__Work to be completed__. Transcribe each record below word for word.

[Dataset entries]
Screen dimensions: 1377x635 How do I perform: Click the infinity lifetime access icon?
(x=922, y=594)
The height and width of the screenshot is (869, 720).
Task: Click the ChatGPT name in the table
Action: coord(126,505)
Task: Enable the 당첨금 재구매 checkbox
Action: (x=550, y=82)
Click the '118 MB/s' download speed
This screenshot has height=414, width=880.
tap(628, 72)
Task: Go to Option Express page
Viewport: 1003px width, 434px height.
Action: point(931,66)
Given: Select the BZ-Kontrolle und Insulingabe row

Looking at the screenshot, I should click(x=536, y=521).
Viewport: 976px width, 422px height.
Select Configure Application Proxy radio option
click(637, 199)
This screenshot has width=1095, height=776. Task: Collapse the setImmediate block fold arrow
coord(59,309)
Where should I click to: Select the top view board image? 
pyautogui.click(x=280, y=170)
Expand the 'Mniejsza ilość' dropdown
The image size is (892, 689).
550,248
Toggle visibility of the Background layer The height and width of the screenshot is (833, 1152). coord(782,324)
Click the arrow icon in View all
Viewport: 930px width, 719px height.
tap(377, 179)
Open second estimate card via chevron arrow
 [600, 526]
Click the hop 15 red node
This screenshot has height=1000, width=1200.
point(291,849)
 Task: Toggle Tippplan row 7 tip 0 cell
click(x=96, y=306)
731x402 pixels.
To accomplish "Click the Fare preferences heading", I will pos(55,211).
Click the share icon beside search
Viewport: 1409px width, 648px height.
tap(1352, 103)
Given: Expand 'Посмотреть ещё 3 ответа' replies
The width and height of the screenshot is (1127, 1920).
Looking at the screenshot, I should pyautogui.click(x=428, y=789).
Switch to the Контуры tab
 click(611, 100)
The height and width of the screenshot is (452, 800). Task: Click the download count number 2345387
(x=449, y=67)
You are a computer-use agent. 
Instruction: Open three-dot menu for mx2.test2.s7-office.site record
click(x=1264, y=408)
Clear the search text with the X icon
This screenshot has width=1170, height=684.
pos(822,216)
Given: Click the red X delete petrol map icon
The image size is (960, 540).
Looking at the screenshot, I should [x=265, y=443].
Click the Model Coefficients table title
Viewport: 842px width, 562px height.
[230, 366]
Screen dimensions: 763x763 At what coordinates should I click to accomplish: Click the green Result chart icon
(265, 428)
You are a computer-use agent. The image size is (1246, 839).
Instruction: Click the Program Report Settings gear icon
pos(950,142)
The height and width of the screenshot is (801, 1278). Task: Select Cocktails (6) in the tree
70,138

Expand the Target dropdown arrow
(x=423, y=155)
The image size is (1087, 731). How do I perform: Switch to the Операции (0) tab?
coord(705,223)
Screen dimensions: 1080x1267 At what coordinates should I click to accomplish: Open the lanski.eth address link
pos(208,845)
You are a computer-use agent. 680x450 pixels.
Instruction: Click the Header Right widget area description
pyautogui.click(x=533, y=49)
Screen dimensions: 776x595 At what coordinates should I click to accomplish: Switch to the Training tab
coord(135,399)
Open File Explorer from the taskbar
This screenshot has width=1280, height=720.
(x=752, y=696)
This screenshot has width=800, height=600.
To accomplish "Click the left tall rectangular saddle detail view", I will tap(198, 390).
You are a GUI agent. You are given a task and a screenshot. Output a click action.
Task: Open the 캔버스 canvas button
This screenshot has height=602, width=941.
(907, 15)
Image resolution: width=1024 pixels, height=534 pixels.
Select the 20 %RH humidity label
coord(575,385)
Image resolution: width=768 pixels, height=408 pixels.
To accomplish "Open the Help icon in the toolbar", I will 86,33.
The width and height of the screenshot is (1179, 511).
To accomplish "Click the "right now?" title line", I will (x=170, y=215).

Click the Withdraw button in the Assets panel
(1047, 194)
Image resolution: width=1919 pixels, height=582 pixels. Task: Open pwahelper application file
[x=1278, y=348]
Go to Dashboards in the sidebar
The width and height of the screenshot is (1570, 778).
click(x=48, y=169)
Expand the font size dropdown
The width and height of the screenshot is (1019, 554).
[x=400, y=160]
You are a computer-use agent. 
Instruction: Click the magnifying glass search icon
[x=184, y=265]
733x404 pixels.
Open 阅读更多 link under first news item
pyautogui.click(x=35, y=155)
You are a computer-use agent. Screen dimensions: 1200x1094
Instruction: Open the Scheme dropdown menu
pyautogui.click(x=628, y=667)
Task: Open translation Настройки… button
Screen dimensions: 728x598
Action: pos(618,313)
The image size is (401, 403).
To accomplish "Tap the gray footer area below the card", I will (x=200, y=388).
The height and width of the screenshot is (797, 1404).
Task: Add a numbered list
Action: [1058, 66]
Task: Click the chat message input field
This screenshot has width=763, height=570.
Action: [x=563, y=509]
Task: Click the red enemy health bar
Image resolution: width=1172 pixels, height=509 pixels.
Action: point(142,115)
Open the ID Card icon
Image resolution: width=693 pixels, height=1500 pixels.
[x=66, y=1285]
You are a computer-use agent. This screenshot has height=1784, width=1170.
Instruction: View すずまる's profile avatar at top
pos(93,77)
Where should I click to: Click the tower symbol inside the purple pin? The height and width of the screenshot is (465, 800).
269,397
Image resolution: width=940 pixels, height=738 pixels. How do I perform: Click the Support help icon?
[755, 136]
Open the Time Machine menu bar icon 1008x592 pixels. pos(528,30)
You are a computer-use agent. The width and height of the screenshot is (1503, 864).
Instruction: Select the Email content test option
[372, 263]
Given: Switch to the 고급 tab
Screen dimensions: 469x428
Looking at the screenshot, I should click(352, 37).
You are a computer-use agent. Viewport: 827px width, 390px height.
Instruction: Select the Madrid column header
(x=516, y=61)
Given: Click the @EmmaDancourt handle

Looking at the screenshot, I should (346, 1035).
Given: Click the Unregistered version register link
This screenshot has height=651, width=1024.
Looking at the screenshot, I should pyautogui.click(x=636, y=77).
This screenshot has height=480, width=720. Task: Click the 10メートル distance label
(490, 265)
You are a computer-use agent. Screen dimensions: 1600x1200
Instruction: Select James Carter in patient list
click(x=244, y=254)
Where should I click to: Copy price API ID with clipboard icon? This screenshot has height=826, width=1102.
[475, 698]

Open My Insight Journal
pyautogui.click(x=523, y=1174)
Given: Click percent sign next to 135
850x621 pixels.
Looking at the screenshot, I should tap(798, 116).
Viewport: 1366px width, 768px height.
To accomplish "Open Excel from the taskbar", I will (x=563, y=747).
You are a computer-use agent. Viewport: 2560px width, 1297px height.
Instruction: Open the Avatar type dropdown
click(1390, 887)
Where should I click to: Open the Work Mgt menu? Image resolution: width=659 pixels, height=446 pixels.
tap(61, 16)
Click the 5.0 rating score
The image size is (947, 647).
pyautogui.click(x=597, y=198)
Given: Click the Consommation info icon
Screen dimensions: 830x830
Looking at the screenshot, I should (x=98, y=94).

__Response to this task__.
Screen dimensions: 1377x635 How do I perform: Click the infinity lifetime access icon?
(x=922, y=594)
The height and width of the screenshot is (869, 720).
Task: Click the ChatGPT name in the table
Action: coord(126,505)
Task: Enable the 당첨금 재구매 checkbox
Action: (x=550, y=82)
Click the '118 MB/s' download speed
This screenshot has height=414, width=880.
tap(628, 72)
Task: Go to Option Express page
Viewport: 1003px width, 434px height.
Action: point(931,66)
Given: Select the BZ-Kontrolle und Insulingabe row

Looking at the screenshot, I should click(x=536, y=521).
Viewport: 976px width, 422px height.
Select Configure Application Proxy radio option
click(637, 199)
This screenshot has width=1095, height=776. Task: Collapse the setImmediate block fold arrow
coord(59,309)
Where should I click to: Select the top view board image? 
pyautogui.click(x=280, y=170)
Expand the 'Mniejsza ilość' dropdown
The image size is (892, 689).
550,248
Toggle visibility of the Background layer The height and width of the screenshot is (833, 1152). coord(782,324)
Click the arrow icon in View all
Viewport: 930px width, 719px height.
tap(377, 179)
Open second estimate card via chevron arrow
 [600, 526]
Click the hop 15 red node
This screenshot has height=1000, width=1200.
point(291,849)
 Task: Toggle Tippplan row 7 tip 0 cell
click(x=96, y=306)
731x402 pixels.
To accomplish "Click the Fare preferences heading", I will pos(55,211).
Click the share icon beside search
Viewport: 1409px width, 648px height.
tap(1352, 103)
Given: Expand 'Посмотреть ещё 3 ответа' replies
The width and height of the screenshot is (1127, 1920).
Looking at the screenshot, I should pyautogui.click(x=428, y=789).
Switch to the Контуры tab
 click(611, 100)
The height and width of the screenshot is (452, 800). Task: Click the download count number 2345387
(x=449, y=67)
You are a computer-use agent. 
Instruction: Open three-dot menu for mx2.test2.s7-office.site record
click(x=1264, y=408)
Clear the search text with the X icon
This screenshot has width=1170, height=684.
pos(822,216)
Given: Click the red X delete petrol map icon
The image size is (960, 540).
Looking at the screenshot, I should [x=265, y=443].
Click the Model Coefficients table title
Viewport: 842px width, 562px height.
[230, 366]
Screen dimensions: 763x763 At what coordinates should I click to accomplish: Click the green Result chart icon
(265, 428)
You are a computer-use agent. The image size is (1246, 839).
Instruction: Click the Program Report Settings gear icon
pos(950,142)
The height and width of the screenshot is (801, 1278). Task: Select Cocktails (6) in the tree
70,138

Expand the Target dropdown arrow
(x=423, y=155)
The image size is (1087, 731). How do I perform: Switch to the Операции (0) tab?
coord(705,223)
Screen dimensions: 1080x1267 At what coordinates should I click to accomplish: Open the lanski.eth address link
pos(208,845)
You are a computer-use agent. 680x450 pixels.
Instruction: Click the Header Right widget area description
pyautogui.click(x=533, y=49)
Screen dimensions: 776x595 At what coordinates should I click to accomplish: Switch to the Training tab
coord(135,399)
Open File Explorer from the taskbar
This screenshot has width=1280, height=720.
(x=752, y=696)
This screenshot has width=800, height=600.
To accomplish "Click the left tall rectangular saddle detail view", I will tap(198, 390).
You are a GUI agent. You are given a task and a screenshot. Output a click action.
Task: Open the 캔버스 canvas button
This screenshot has height=602, width=941.
(907, 15)
Image resolution: width=1024 pixels, height=534 pixels.
Select the 20 %RH humidity label
coord(575,385)
Image resolution: width=768 pixels, height=408 pixels.
To accomplish "Open the Help icon in the toolbar", I will 86,33.
The width and height of the screenshot is (1179, 511).
To accomplish "Click the "right now?" title line", I will (x=170, y=215).

Click the Withdraw button in the Assets panel
(1047, 194)
Image resolution: width=1919 pixels, height=582 pixels. Task: Open pwahelper application file
[x=1278, y=348]
Go to Dashboards in the sidebar
The width and height of the screenshot is (1570, 778).
click(x=48, y=169)
Expand the font size dropdown
The width and height of the screenshot is (1019, 554).
[x=400, y=160]
You are a computer-use agent. 
Instruction: Click the magnifying glass search icon
[x=184, y=265]
733x404 pixels.
Open 阅读更多 link under first news item
pyautogui.click(x=35, y=155)
You are a computer-use agent. Screen dimensions: 1200x1094
Instruction: Open the Scheme dropdown menu
pyautogui.click(x=628, y=667)
Task: Open translation Настройки… button
Screen dimensions: 728x598
Action: pos(618,313)
The image size is (401, 403).
To accomplish "Tap the gray footer area below the card", I will (x=200, y=388).
The height and width of the screenshot is (797, 1404).
Task: Add a numbered list
Action: [1058, 66]
Task: Click the chat message input field
This screenshot has width=763, height=570.
Action: [x=563, y=509]
Task: Click the red enemy health bar
Image resolution: width=1172 pixels, height=509 pixels.
Action: point(142,115)
Open the ID Card icon
Image resolution: width=693 pixels, height=1500 pixels.
[x=66, y=1285]
You are a computer-use agent. This screenshot has height=1784, width=1170.
Instruction: View すずまる's profile avatar at top
pos(93,77)
Where should I click to: Click the tower symbol inside the purple pin? The height and width of the screenshot is (465, 800).
269,397
Image resolution: width=940 pixels, height=738 pixels. How do I perform: Click the Support help icon?
[755, 136]
Open the Time Machine menu bar icon 1008x592 pixels. pos(528,30)
You are a computer-use agent. The width and height of the screenshot is (1503, 864).
Instruction: Select the Email content test option
[372, 263]
Given: Switch to the 고급 tab
Screen dimensions: 469x428
Looking at the screenshot, I should click(352, 37).
You are a computer-use agent. Viewport: 827px width, 390px height.
Instruction: Select the Madrid column header
(x=516, y=61)
Given: Click the @EmmaDancourt handle

Looking at the screenshot, I should (346, 1035).
Given: Click the Unregistered version register link
This screenshot has height=651, width=1024.
Looking at the screenshot, I should pyautogui.click(x=636, y=77).
This screenshot has height=480, width=720. Task: Click the 10メートル distance label
(490, 265)
You are a computer-use agent. Screen dimensions: 1600x1200
Instruction: Select James Carter in patient list
click(x=244, y=254)
Where should I click to: Copy price API ID with clipboard icon? This screenshot has height=826, width=1102.
[475, 698]

Open My Insight Journal
pyautogui.click(x=523, y=1174)
Given: Click percent sign next to 135
850x621 pixels.
Looking at the screenshot, I should tap(798, 116).
Viewport: 1366px width, 768px height.
To accomplish "Open Excel from the taskbar", I will (x=563, y=747).
You are a computer-use agent. Viewport: 2560px width, 1297px height.
Instruction: Open the Avatar type dropdown
click(1390, 887)
Where should I click to: Open the Work Mgt menu? Image resolution: width=659 pixels, height=446 pixels.
tap(61, 16)
Click the 5.0 rating score
The image size is (947, 647).
pyautogui.click(x=597, y=198)
Given: Click the Consommation info icon
Screen dimensions: 830x830
Looking at the screenshot, I should (x=98, y=94).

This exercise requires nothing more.